As is characteristic for Joss Whedon's characters, Connor goes through drastic changes with the series progression. Introduced as an 'impossible birth' at the start of season 3, as an infant the character still had little chance of his own development. So he became an agent for evolution of others; Darla through him, redeems herself of her villainous acts spanning two television series, and Wesley transform from a goofy sidekick to a brooding anti-hero. Once these developments came to fruition, the creators chose to upgrade Connor to a teen. Taking advantage of the fantasy genre, they were able to accelerate his growth within a few weeks of the show's normal timeline, thus not affecting the ages of the rest of the characters and setting up stage for the next act. The middle of season 3 sees the infant kidnapped by Angel's long-term adversary Holtz, who takes Connor to a hell dimension where "time moves differently," explains David Greenwalt. "We didn't want to raise a baby for 18 years."

Connor returns near the end of the season as a feral teenage warrior who is vindictive towards Angel. Connor's age at his return is disputed: both the creators and episodes vary between putting him at 16 and 18. Regarding Connor's upbringing, Mere Smith elaborates that "Holtz has brought up Connor to hate his father, his father is the devil as far as Holtz is concerned and he tells Connor that" This development allowed the writers to explore a unique 'foil' to protagonists because Connor was established to be "deep down" much like Angel himself. Minear goes on to explain with Smith that immediately following Connor's return from hell, Angel had started "converting the boy to his side," showing him that he's no longer a bad guy. Just when Connor is bonding with Angel, Holtz kills himself upon sensing the danger of their reconciliation. This makes Connor back track and sets off a back and forth pattern that continues to repeat till the end of season 4 with Cordelia and then Jasmine taking Holtz' position between father and son.

Much of Connor's development in seasons 3 and 4 is his continuous shifting alliances between protagonists and antagonists; he is unable to find his place or his purpose for being. Jeffrey Bell says that all the confusing and conflicting circumstances never allow Connor a break, which he thinks "makes him empathetic in midst of making all wrong choices". Steven S. DeKnight says: We really wanted to highlight [..] that he is a tragic victim of circumstance. He never had a childhood, he's been lied to and manipulated and in this episode we find out his whole reason for being was to bring this other thing into this world, so he's been played his entire life. You really root for him to make the right decision in this one, but you know tragic figure he doesn't.

Supplied information =>
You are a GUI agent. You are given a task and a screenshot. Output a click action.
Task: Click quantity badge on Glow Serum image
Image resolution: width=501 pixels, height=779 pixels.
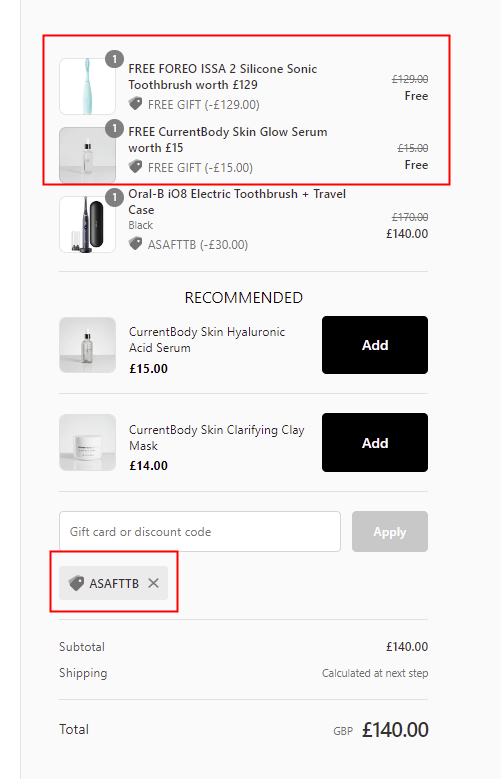click(114, 128)
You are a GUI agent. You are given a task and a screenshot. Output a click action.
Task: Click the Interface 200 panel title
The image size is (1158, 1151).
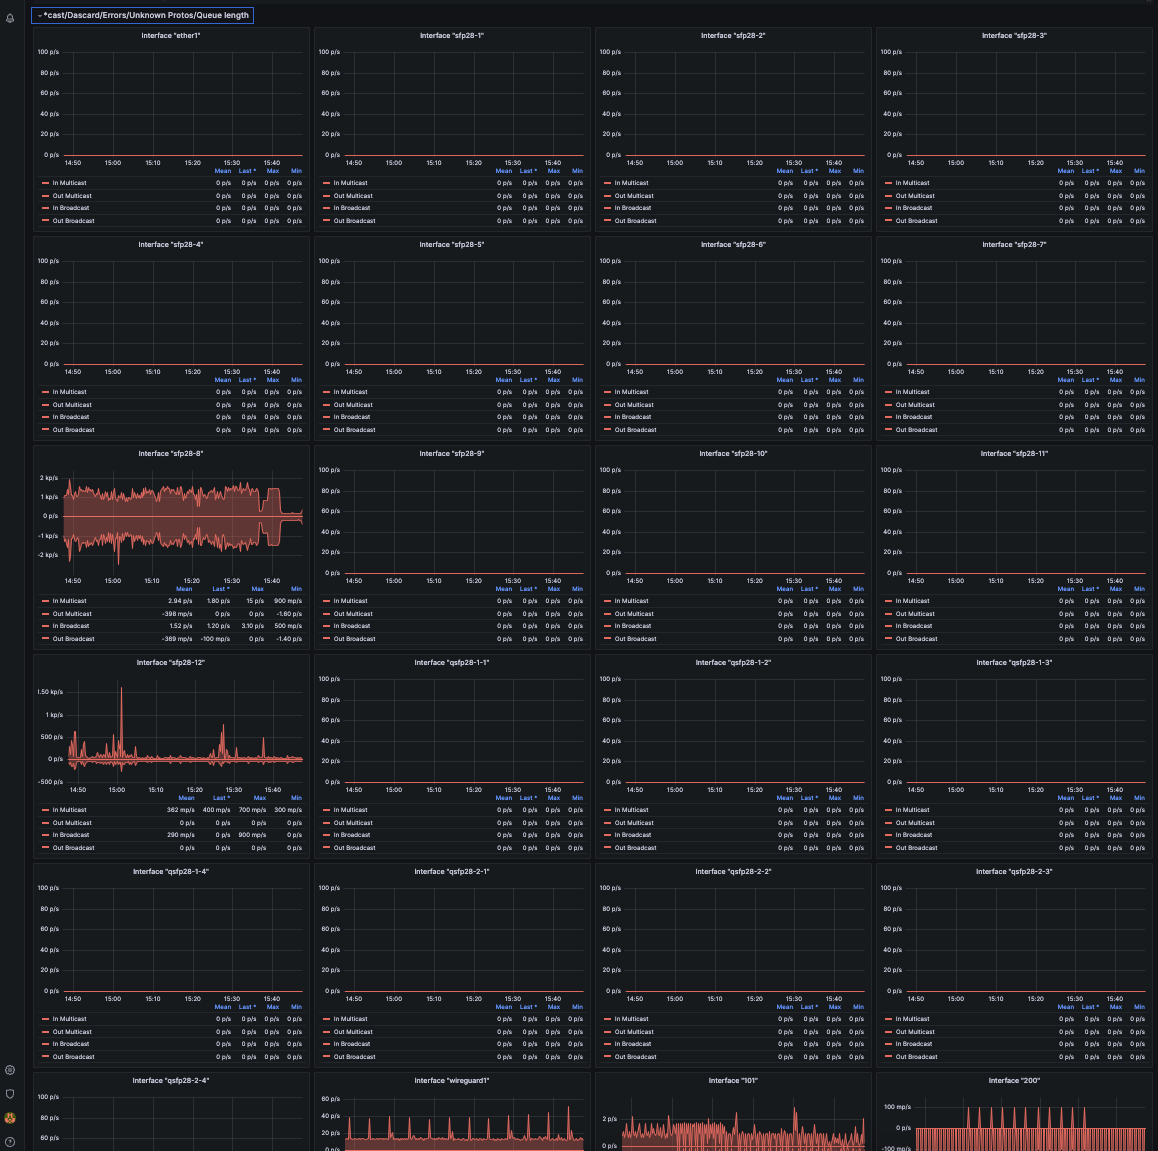(x=1016, y=1080)
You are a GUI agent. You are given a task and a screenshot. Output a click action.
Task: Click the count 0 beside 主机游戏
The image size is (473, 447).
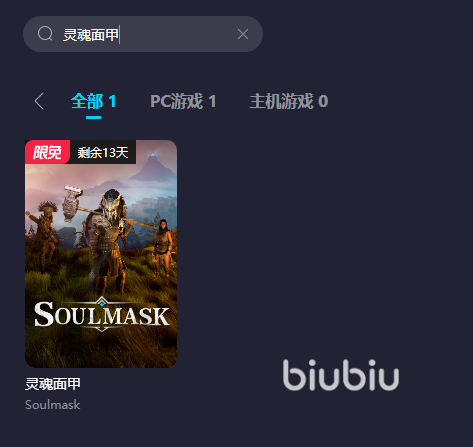[323, 101]
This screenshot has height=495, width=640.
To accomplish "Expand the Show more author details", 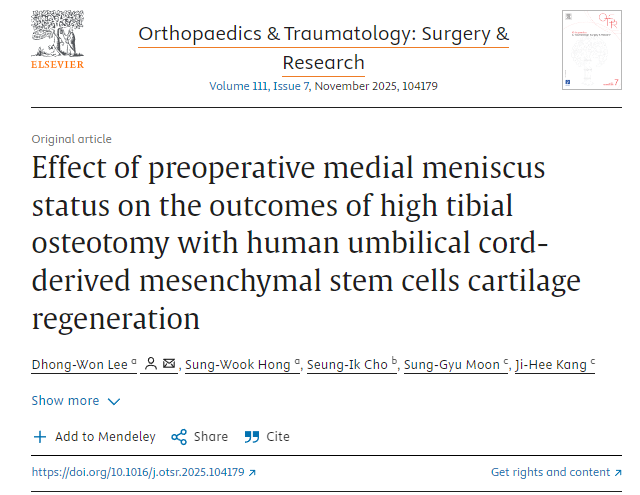I will (x=65, y=401).
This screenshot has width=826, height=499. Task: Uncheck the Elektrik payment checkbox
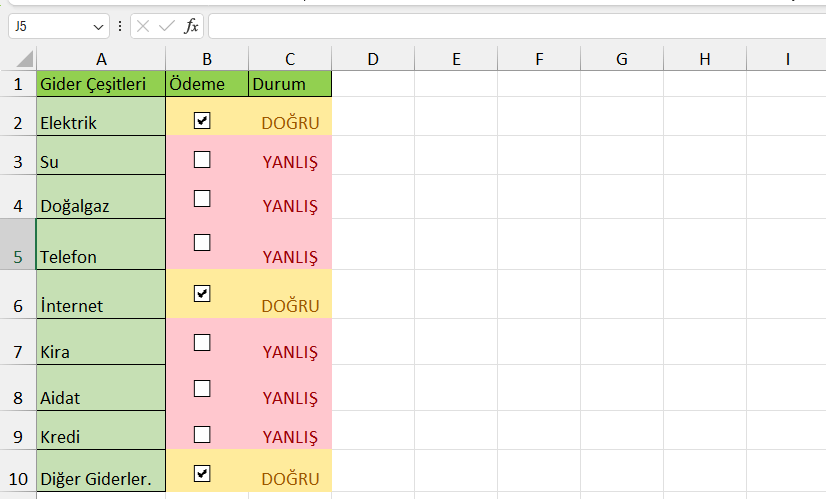(x=202, y=120)
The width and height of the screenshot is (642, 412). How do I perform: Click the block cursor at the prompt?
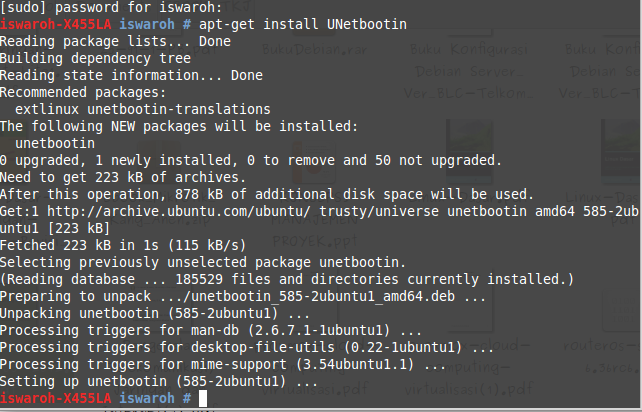[203, 398]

Stated exercise A =>
Based on the passage about the character Connor, decide whether each statement agrees with it: (i) Holtz takes the infant Connor to a hell dimension; (ii) Connor's age at his return is given consistently as 18; (iii) Angel kills Holtz. For each, answer yes or no and quote the words from the passage that decide it.
Stated exercise B =>
In the passage about the character Connor, at what point in the series is he introduced?
Stated exercise C =>
Carry on the passage about the character Connor, starting after its final sentence.
The lines on this page are not needed for any of the work here.

Written answer A =>
(i) Yes: "who takes Connor to a hell dimension where "time moves differently,""
(ii) No: "both the creators and episodes vary between putting him at 16 and 18."
(iii) No: "Holtz kills himself upon sensing the danger of their reconciliation."

Written answer B =>
He is introduced as an "impossible birth" at the start of season 3.

Written answer C =>
Season 4 also sees the writers exploring teenage sexuality through him, in a small arc with Faith, with whom Steven S. DeKnight compares him in their characterization of misguided youth with superpowers; and the overarching arc with his father's love Cordelia. Jeffrey Bell states Arthurian Legend's animosity between King Arthur, his son Mordred, and their love triangle with Guinevere as inspiration for the Connor-Cordelia-Angel plot line. Whedon notes that while he already has decided that Cordelia and Connor were going to have sex, the story had to be changed and move faster because Charisma Carpenter became pregnant. The Cordelia plot line additionally gave writers opportunity to explain Connor's birth via Jasmine, a character brought in to replace Carpenter as final villain. Taking Jasmine as a base point the writers started connecting back the dots they'd set up in previous seasons. In the words of DeKnight, "It's always been the big mystery of how and why Darla and Angel have a child, 'cause vampires are sterile. We find out this miracle birth was created kind of like a secret ingredient all planned out to sleep with Cordelia and create this superbeing."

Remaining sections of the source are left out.